The campaign is being organized by Friends of Pinellas County, which needs to gather more than 56,000 signatures from registered voters in Pinellas County this summer to get the measure on the Nov. ballot.


What You Need To Know

  • More than 72% of Pinellas County voters did approve implementing term limits of eight years for county commissioners and constitutional officers in 1996, but subsequent litigation prevented the measure from ever going into effect

  • County Commissioners voted earlier this year on a proposal for 12-year term limits, but the measure failed to get the supermajority required

  • A citizen's-led effort is trying to gather enough signatures to qualify to put the question to Pinellas County voters in November

“I think that we’re seeing that once we give people in office more than eight years – regardless of what office we’re talking about -it becomes kind of a ‘uni-party’ and they stop having real debates about things,” says Barb Haselden, a St. Petersburg conservative acitvist and the executive director of Friends of Pinellas County.

Haselden notes that the lack of term limits in the county has allowed some commissioners to serve as long as two decades or more in Pinellas County government. Among those in that category include St. Petersburg Mayor Ken Welch — who served on the board from 2000-2020 — and Karen Seel, who was initially appointed to the board in 1999 and will step down from her District 5 seat later this year.

Commissioner Janet Long says that simply proves that those lawmakers were popular enough to continue to be relelected over the years. Now in her tenth year in office, Long doesn't support the idea.

“If you’re not happy with who you have in office, then run yourself for election or vote the person out,” she says, noting the fact that only Commissioner Seel has been on the board longer than herself.

"That says to me that term limits has happened naturally by virtue of our election process," Long adds.

Haselden and her organization committed to the effort after the board voted down a proposal by Commissioner David Eggers in February to propose a charter amendment that would impose term limits of 12 years, or three four-year terms, for board members. The measure needed five votes to move forward, but only received approval from Eggers and Commissioners Charlie Justice and Kathleen Peters.

In 1996, Pinellas County voters overwhelmingly supported a charter amendment that would place term limits of eight years for county commissioners and five constitutional officers - sheriff, supervisor of elections, clerk of the circuit court, property appraiser and tax collector.

In 2002, however, the Florida Supreme Court overturned the measure, saying it was unconstitutional.

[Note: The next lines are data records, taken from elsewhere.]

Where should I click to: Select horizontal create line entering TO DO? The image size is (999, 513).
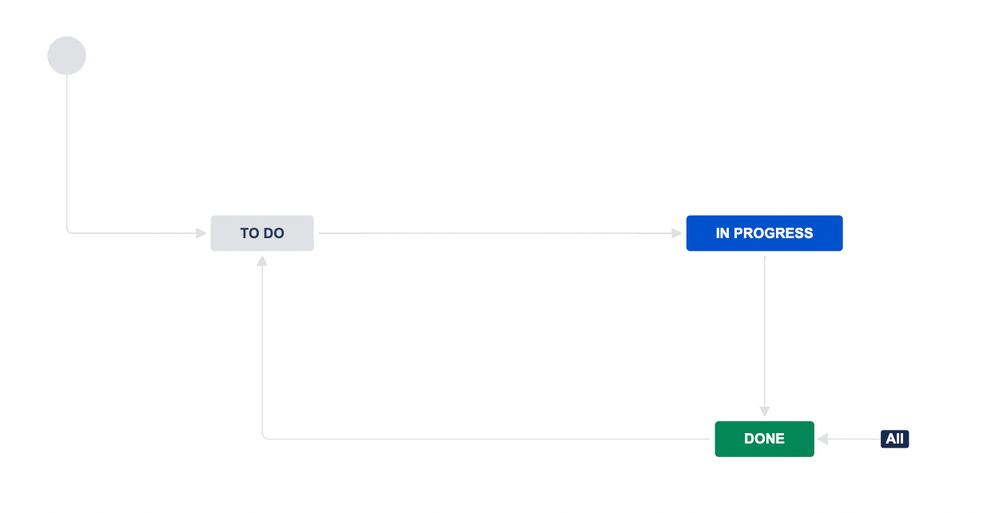point(134,233)
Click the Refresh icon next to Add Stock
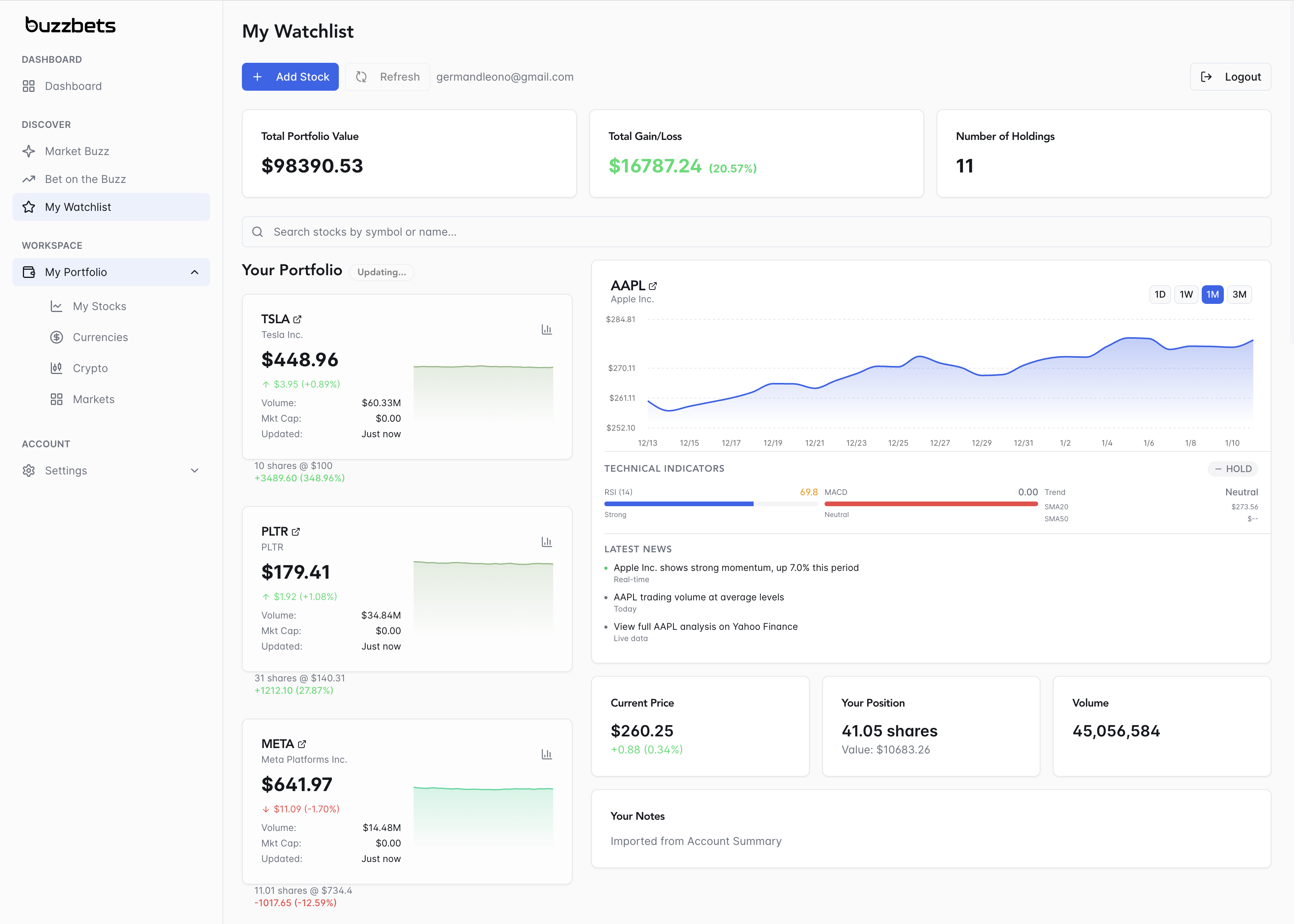Viewport: 1294px width, 924px height. (361, 77)
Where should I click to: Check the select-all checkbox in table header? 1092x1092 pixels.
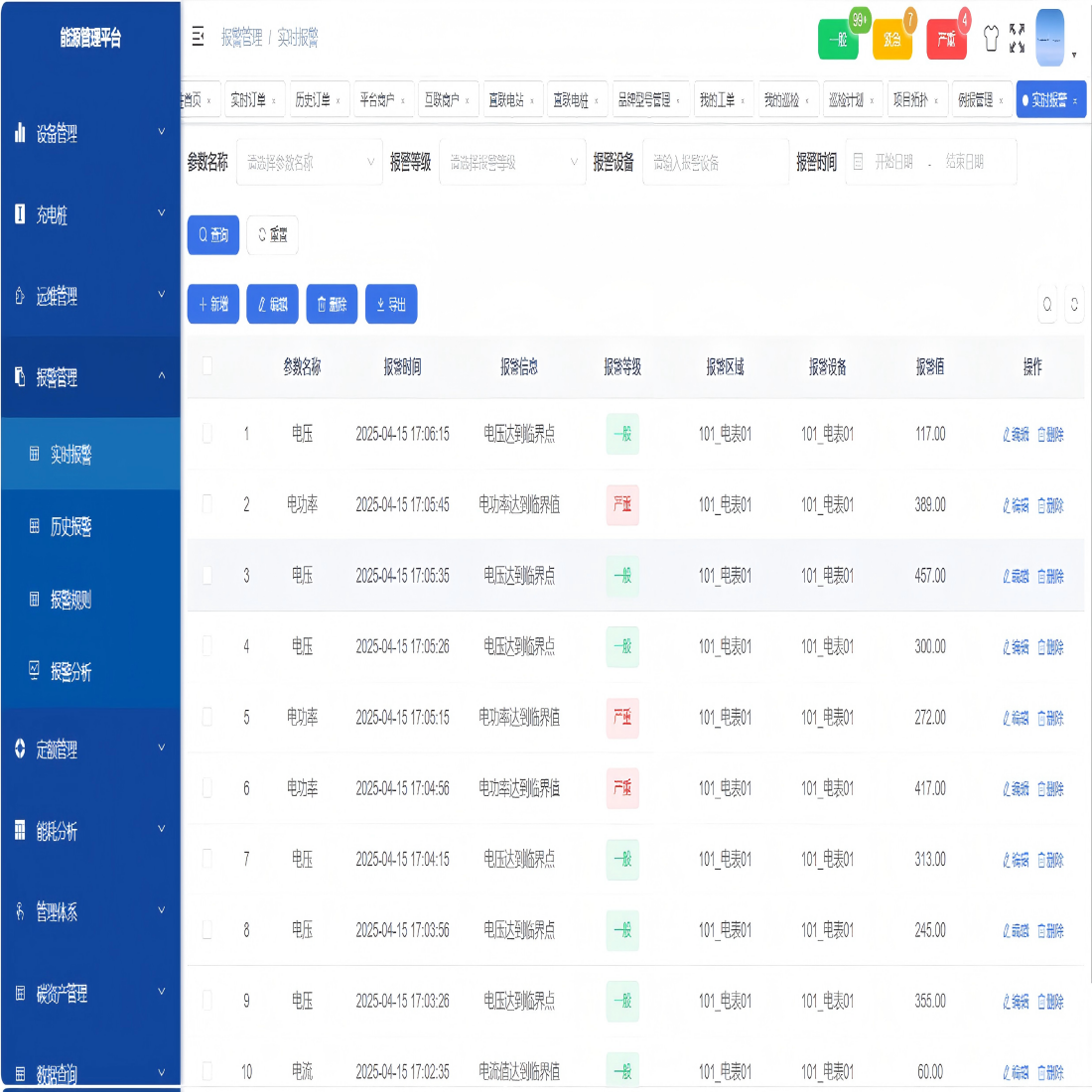(207, 366)
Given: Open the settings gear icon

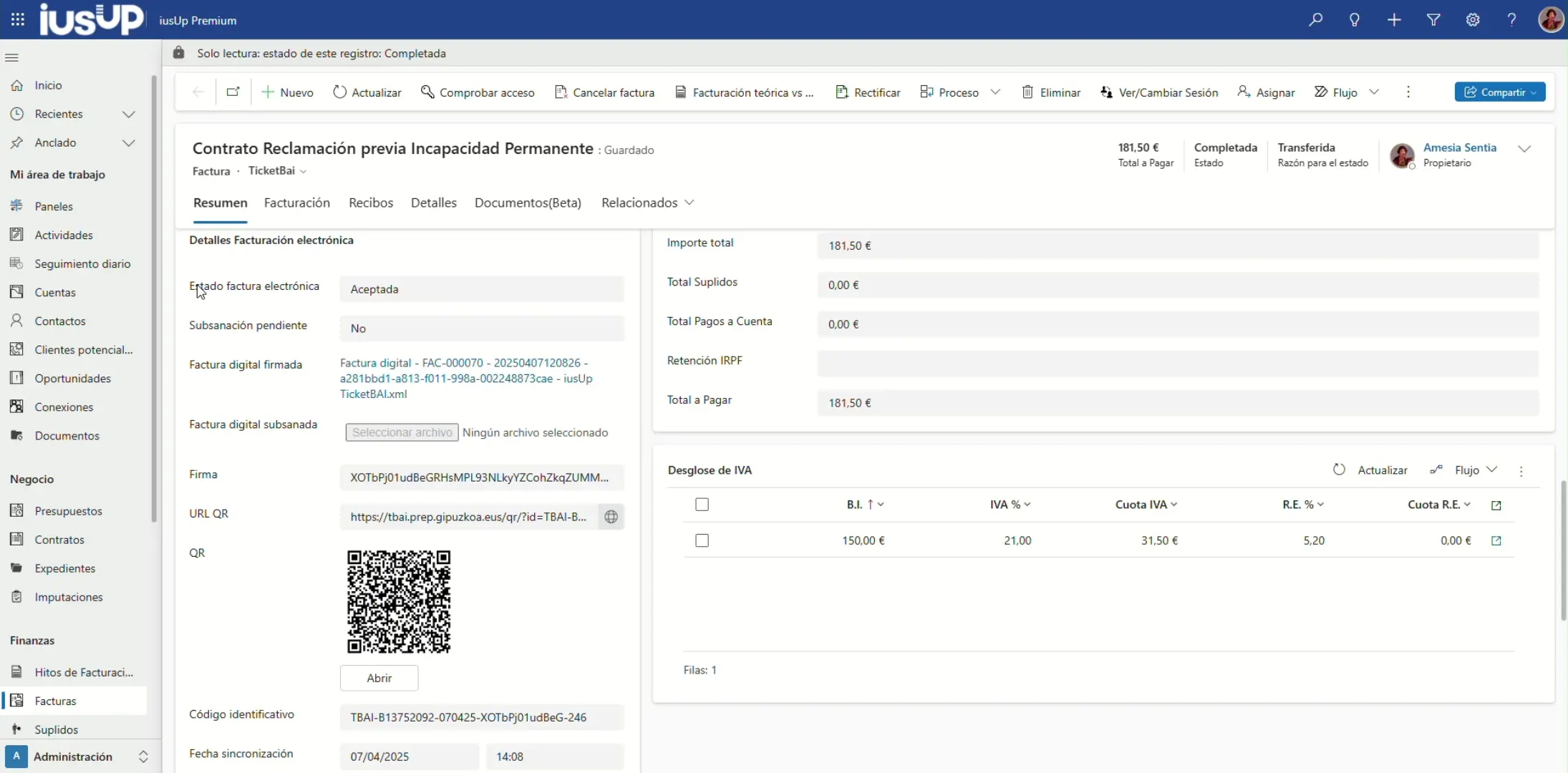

They reversed themselves in 2012, but the measure never went into effect. The Pinellas County Charter Review Committee heard arguments about placing the measure on the ballot in 2015-2016, but ultimately declined to do so.

It’s not easy getting a charter amendment on the ballot. The county’s Charter requires that petitions must equal eight percent of the number of registered voters in the county at the time of the last election. In 2020 there were 711,171 “registered electors” in Pinellas County, meaning that the group needs more than 56,000 signatures to qualify. That’s not all, however. No more than 30 percent of those signing can reside in any one of the four single-member districts in the county, and no more than 40 percent can reside in one of the county’s three at-large districts.